We cannot have checks to cover things that we don't know about. We should have some reasoning about why a check if required. Saying that this is a highly concurrent system and therefore I will check everything possible everywhere only complicates the code more and makes it harded to reason about.
| if cs.procStreamFailed.HasFired() { | ||
| return | ||
| } | ||
| if err != io.EOF && (cs.ignoreFailureMode.Load() || !cs.config.failureModeAllow) { |
There was a problem hiding this comment.
In cases where we have EOF, but drain is not initiated, then we still need to treat it as non-OK status as per the gRFC. are we handling that here? It should be handled in the success scenario. Also, curious if EOF is in headers only RPC - that should not be failed for wanting of drain right? And by the looks of it, failProcStream is conditional failure, the name should reflect that - attemptProcStreamFailure or something similar, failProcStream souds like guaranteed failure - and is confusing.
There was a problem hiding this comment.
The drain request for EOF is still being discussed and will probably be finalised after the new bidirectional drain is finalised. See the discussion here : https://chat.google.com/room/AAAAbkw9L3c/uuoZ0GXjSdE and so I have not changed it yet.
Also intention behind naming it failProcStream is the proc stream had definately failed/closed. We need to decide wether to fail the RPC of let it bypass. attemptProcStreamFailure might indicate that proc stream is being failed conditionally. WDYT ?
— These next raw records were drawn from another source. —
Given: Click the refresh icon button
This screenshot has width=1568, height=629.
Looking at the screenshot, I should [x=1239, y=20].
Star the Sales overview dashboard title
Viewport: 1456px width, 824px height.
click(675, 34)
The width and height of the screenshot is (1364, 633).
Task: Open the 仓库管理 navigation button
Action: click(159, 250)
| if cs.protocolConfigSent.CompareAndSwap(false, true) { | ||
| req.ProtocolConfig = &v3procservicepb.ProtocolConfiguration{ | ||
| RequestBodyMode: convertBodyMode(cs.config.processingModes.requestBodyMode), | ||
| ResponseBodyMode: convertBodyMode(cs.config.processingModes.responseBodyMode), |
There was a problem hiding this comment.
I was just looking at validations for response_body_mode during the parsing of configuration - we don't have validation for response_trailer_mode : it shold be SEND when the response_body_mode is GRPC
There was a problem hiding this comment.
Ohh right! I planned to send a seperate PR for that. Here is the PR #9209
| // Signal that the response trailer is modified and ready to be sent to | ||
| // the client. | ||
| cs.responseTrailerModified.Fire() | ||
| cs.procStream.CloseSend() |
There was a problem hiding this comment.
The API for stream advises: "It is also not safe to call CloseSend concurrently with SendMsg." should this be guarded to avoid race since we are calling it from multiple places? Same goes for dataplane stream as well.
There was a problem hiding this comment.
I have made sure that all the Send to the dataplaneStream are complete before calling CloseSend and it will theoritically never be called concurrently with Send for dataplaneStream. But we can add a mutex if we want to be sure.
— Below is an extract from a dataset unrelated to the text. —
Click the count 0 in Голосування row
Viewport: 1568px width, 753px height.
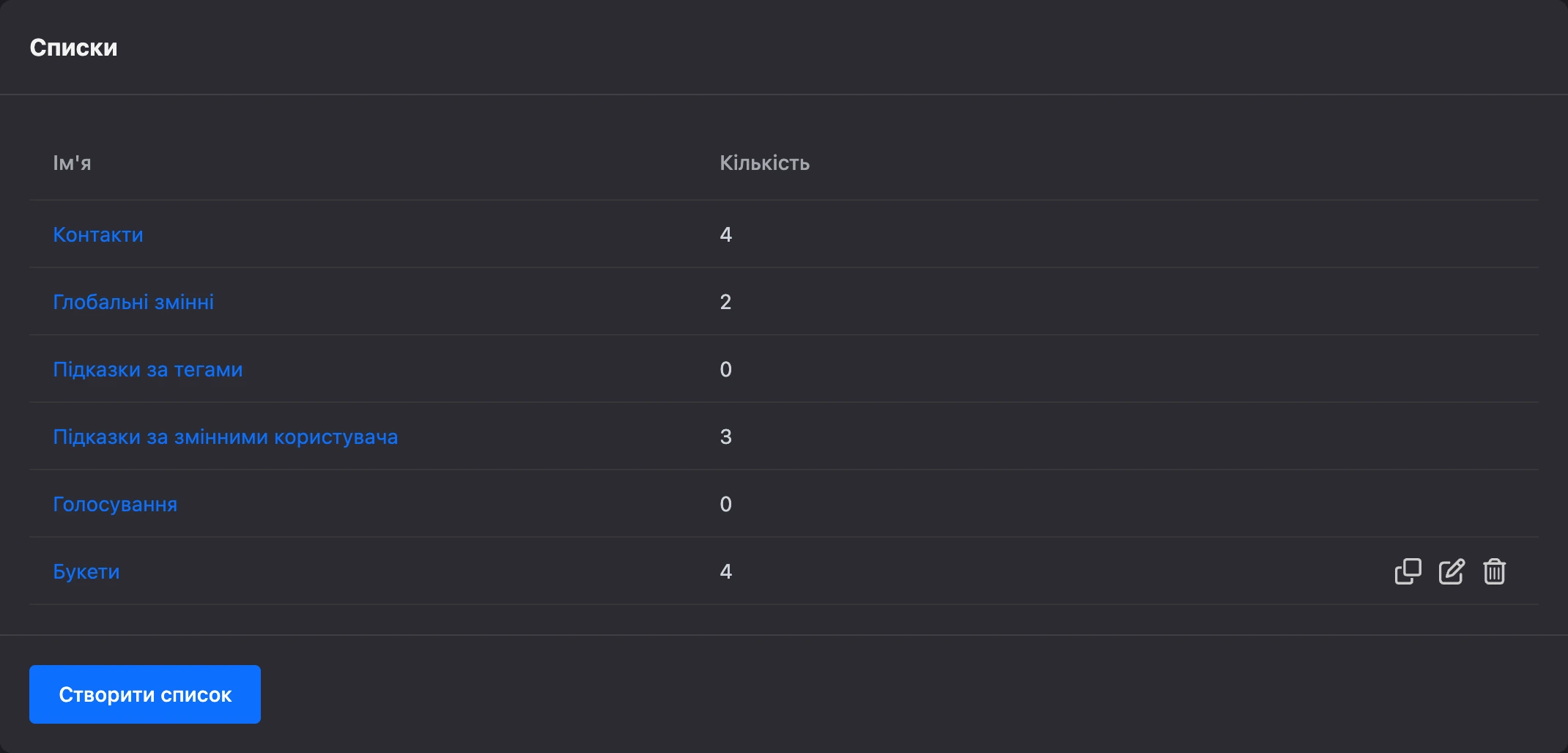(x=725, y=504)
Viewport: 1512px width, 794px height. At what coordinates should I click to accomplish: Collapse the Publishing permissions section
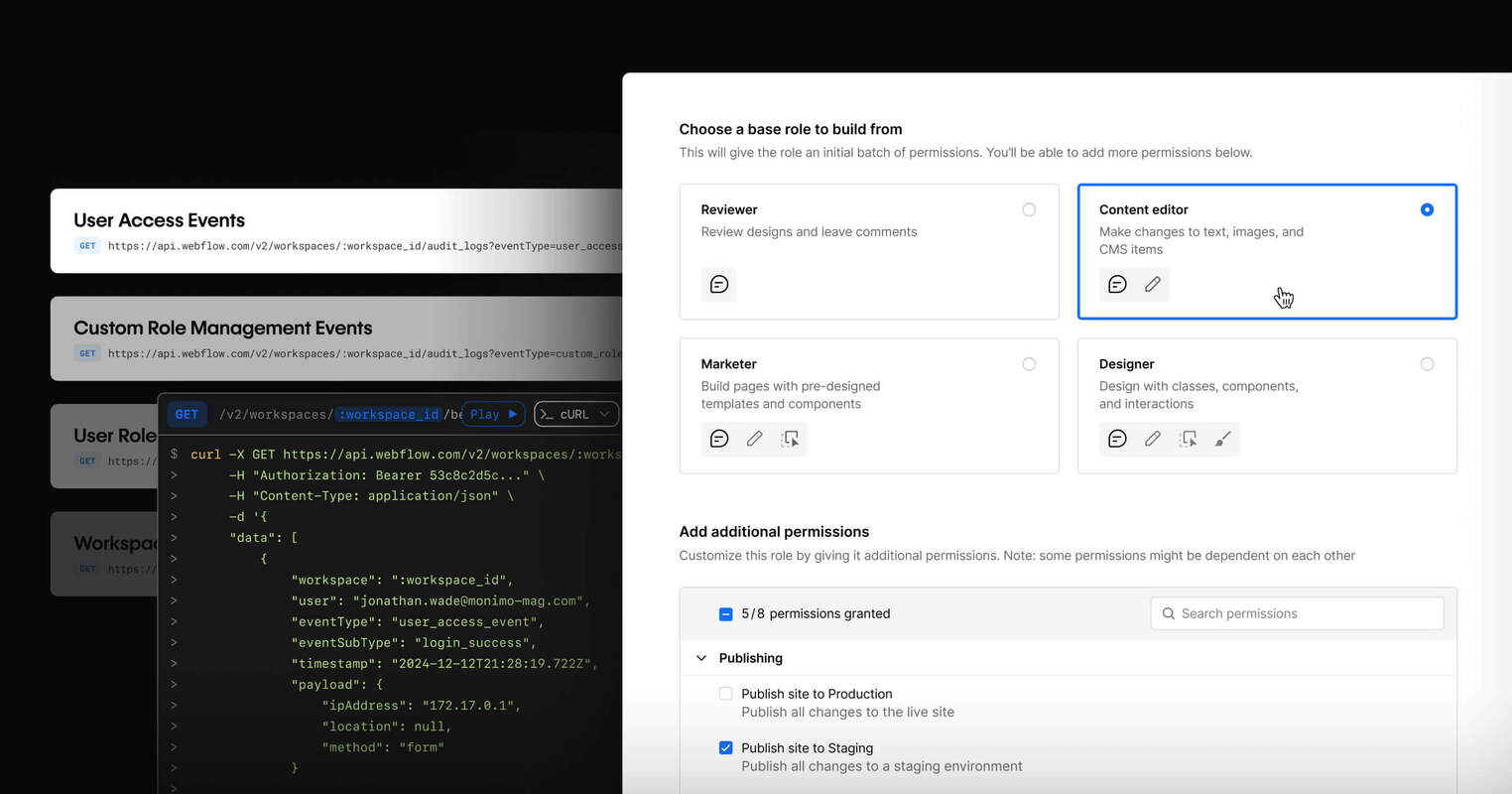701,658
For the Procstream closeSend , I have changed the implementation such that when the trailers are received from the dataplane server , we send nil to the procSendCh to indicate that we need to call closeSend on proc stream. This way it will only be sent after all the sends to proc stream is done.
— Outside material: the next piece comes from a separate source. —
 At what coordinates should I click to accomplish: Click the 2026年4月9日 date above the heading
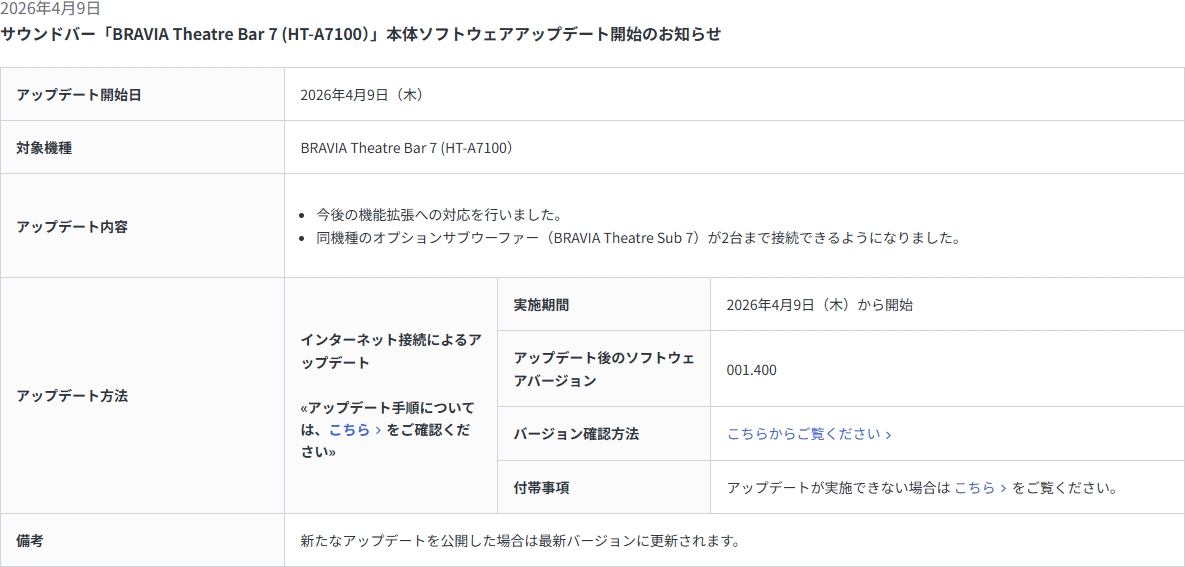click(50, 8)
| // It also contains the initial metadata specified in the config. | ||
| procCtx, cancel := context.WithCancel(ctx) | ||
| if i.config.server.Timeout != 0 { | ||
| procCtx, cancel = context.WithTimeout(ctx, i.config.server.Timeout) |
There was a problem hiding this comment.
if we do this, are we not over-writing context.WithCancel(ctx) ?
There was a problem hiding this comment.
Yes , we are , because if we have a timeout, we need to use that to create the proc RPC. And context.Timeout also returns a cancellable context with a timeout.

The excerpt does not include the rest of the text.